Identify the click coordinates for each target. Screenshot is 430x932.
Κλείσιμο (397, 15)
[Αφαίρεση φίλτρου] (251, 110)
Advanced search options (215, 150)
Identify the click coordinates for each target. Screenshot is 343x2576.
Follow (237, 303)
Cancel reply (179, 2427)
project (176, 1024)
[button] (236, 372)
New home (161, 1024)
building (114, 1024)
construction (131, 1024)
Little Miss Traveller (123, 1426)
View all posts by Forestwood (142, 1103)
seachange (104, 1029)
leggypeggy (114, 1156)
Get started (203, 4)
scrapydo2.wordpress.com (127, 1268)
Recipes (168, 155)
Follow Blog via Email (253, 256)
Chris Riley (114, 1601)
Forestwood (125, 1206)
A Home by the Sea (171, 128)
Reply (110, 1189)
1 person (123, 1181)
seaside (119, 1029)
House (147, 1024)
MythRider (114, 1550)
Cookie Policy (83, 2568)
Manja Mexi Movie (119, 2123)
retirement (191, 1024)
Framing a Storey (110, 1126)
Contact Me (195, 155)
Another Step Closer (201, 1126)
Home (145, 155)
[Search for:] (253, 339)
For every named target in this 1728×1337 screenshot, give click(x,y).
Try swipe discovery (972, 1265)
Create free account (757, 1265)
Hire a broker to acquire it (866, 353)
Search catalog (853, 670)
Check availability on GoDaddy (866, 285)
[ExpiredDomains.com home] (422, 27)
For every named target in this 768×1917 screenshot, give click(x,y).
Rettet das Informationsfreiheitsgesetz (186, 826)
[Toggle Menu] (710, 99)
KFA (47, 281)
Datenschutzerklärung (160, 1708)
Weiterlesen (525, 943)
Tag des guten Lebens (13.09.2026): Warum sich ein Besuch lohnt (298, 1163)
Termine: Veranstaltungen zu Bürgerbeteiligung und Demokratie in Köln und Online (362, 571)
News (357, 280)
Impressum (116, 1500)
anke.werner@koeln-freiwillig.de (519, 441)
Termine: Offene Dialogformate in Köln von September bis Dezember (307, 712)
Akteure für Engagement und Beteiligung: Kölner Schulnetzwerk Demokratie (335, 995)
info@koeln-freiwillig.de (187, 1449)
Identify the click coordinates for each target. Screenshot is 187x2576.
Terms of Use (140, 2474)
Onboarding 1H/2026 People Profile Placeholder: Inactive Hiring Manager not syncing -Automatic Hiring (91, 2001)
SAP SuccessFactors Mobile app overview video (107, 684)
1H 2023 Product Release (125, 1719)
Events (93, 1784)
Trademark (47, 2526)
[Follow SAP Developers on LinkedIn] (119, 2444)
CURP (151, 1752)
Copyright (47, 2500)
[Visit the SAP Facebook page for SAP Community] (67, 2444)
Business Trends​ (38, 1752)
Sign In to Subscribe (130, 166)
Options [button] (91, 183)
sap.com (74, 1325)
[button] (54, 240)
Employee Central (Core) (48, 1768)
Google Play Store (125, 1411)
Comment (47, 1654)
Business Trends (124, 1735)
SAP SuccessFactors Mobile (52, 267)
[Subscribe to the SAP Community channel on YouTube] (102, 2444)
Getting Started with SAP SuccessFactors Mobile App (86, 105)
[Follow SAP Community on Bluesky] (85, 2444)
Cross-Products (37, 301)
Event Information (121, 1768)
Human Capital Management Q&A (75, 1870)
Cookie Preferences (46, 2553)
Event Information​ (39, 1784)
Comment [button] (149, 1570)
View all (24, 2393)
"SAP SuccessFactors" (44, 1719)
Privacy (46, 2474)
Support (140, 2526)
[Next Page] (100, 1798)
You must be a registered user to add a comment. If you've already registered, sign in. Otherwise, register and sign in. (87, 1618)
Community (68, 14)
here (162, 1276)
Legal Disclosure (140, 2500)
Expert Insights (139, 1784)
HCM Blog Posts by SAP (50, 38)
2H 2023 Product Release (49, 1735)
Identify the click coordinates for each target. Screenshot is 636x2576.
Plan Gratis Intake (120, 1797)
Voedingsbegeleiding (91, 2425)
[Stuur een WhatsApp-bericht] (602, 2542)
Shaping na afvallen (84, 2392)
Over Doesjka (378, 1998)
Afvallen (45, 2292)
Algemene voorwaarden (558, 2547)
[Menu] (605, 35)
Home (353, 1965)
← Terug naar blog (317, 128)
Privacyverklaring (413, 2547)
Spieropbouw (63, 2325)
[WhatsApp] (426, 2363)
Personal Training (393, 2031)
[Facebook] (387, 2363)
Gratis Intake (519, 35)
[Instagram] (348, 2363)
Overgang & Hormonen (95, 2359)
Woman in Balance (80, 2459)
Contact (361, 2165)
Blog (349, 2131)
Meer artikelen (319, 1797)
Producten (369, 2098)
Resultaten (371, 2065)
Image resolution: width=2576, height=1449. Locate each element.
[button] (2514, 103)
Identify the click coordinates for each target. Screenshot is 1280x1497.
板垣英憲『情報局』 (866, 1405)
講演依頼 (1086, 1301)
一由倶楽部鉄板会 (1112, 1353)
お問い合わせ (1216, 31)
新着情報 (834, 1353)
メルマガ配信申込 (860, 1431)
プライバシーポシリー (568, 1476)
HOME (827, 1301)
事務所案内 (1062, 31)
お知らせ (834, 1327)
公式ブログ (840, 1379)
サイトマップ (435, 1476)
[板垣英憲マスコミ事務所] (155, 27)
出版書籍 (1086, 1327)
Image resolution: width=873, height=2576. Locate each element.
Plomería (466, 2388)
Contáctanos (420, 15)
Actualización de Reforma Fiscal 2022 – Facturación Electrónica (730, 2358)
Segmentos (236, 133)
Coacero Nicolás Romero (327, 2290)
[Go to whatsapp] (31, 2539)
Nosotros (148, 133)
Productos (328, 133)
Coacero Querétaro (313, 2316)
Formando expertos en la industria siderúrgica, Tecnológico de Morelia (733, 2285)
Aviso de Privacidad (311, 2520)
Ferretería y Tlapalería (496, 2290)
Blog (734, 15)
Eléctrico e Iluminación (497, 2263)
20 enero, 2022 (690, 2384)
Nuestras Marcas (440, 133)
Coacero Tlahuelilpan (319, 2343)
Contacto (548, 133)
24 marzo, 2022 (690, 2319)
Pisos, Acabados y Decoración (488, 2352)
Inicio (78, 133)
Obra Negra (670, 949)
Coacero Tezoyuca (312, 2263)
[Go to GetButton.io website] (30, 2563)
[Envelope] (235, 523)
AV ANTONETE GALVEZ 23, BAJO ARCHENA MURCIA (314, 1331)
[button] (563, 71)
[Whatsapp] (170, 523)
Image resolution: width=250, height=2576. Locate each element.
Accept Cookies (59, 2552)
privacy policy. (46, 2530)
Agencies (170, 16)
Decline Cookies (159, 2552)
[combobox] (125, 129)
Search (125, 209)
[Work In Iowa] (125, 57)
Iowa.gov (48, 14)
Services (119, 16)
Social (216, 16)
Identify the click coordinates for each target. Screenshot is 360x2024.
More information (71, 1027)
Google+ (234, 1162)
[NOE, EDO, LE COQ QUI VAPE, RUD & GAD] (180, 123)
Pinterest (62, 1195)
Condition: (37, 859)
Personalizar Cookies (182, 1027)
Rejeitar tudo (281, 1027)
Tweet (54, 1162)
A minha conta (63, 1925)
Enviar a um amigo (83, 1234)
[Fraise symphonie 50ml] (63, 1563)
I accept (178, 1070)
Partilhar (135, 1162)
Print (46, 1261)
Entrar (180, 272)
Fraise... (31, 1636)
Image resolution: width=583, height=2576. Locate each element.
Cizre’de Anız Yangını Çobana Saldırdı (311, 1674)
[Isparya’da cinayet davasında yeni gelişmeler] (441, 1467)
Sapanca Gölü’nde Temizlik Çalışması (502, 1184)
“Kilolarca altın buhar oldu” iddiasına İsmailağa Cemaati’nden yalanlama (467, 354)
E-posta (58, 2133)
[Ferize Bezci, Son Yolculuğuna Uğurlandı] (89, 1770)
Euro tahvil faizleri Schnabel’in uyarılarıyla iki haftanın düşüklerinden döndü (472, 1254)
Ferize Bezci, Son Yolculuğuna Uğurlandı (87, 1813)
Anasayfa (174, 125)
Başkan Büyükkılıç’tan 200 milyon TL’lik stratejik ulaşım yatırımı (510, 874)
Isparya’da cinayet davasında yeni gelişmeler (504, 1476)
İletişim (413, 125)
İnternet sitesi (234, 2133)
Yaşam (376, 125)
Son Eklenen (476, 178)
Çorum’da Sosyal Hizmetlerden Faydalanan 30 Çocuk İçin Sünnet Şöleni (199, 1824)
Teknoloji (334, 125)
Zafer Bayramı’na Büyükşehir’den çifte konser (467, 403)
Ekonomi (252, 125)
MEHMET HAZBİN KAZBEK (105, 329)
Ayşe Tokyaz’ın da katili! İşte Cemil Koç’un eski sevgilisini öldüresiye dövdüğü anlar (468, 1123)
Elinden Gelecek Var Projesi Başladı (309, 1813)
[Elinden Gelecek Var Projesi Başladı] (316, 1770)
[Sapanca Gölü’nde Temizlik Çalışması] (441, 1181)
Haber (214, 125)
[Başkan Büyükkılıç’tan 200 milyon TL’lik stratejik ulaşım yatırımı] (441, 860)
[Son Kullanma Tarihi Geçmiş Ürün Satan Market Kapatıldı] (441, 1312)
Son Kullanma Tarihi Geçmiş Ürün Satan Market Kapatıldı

★ ★ ★ ★

(Problem to work on): Print exactly the lines above from the one with "2H 2023 Product Release (49, 1735)" to the one with "Producten (369, 2098)", including both.

(Problem solution):
2H 2023 Product Release (49, 1735)
Identify the click coordinates for each target. Screenshot is 636x2576.
Plan Gratis Intake (120, 1797)
Voedingsbegeleiding (91, 2425)
[Stuur een WhatsApp-bericht] (602, 2542)
Shaping na afvallen (84, 2392)
Over Doesjka (378, 1998)
Afvallen (45, 2292)
Algemene voorwaarden (558, 2547)
[Menu] (605, 35)
Home (353, 1965)
← Terug naar blog (317, 128)
Privacyverklaring (413, 2547)
Spieropbouw (63, 2325)
[WhatsApp] (426, 2363)
Personal Training (393, 2031)
[Facebook] (387, 2363)
Gratis Intake (519, 35)
[Instagram] (348, 2363)
Overgang & Hormonen (95, 2359)
Woman in Balance (80, 2459)
Contact (361, 2165)
Blog (349, 2131)
Meer artikelen (319, 1797)
Producten (369, 2098)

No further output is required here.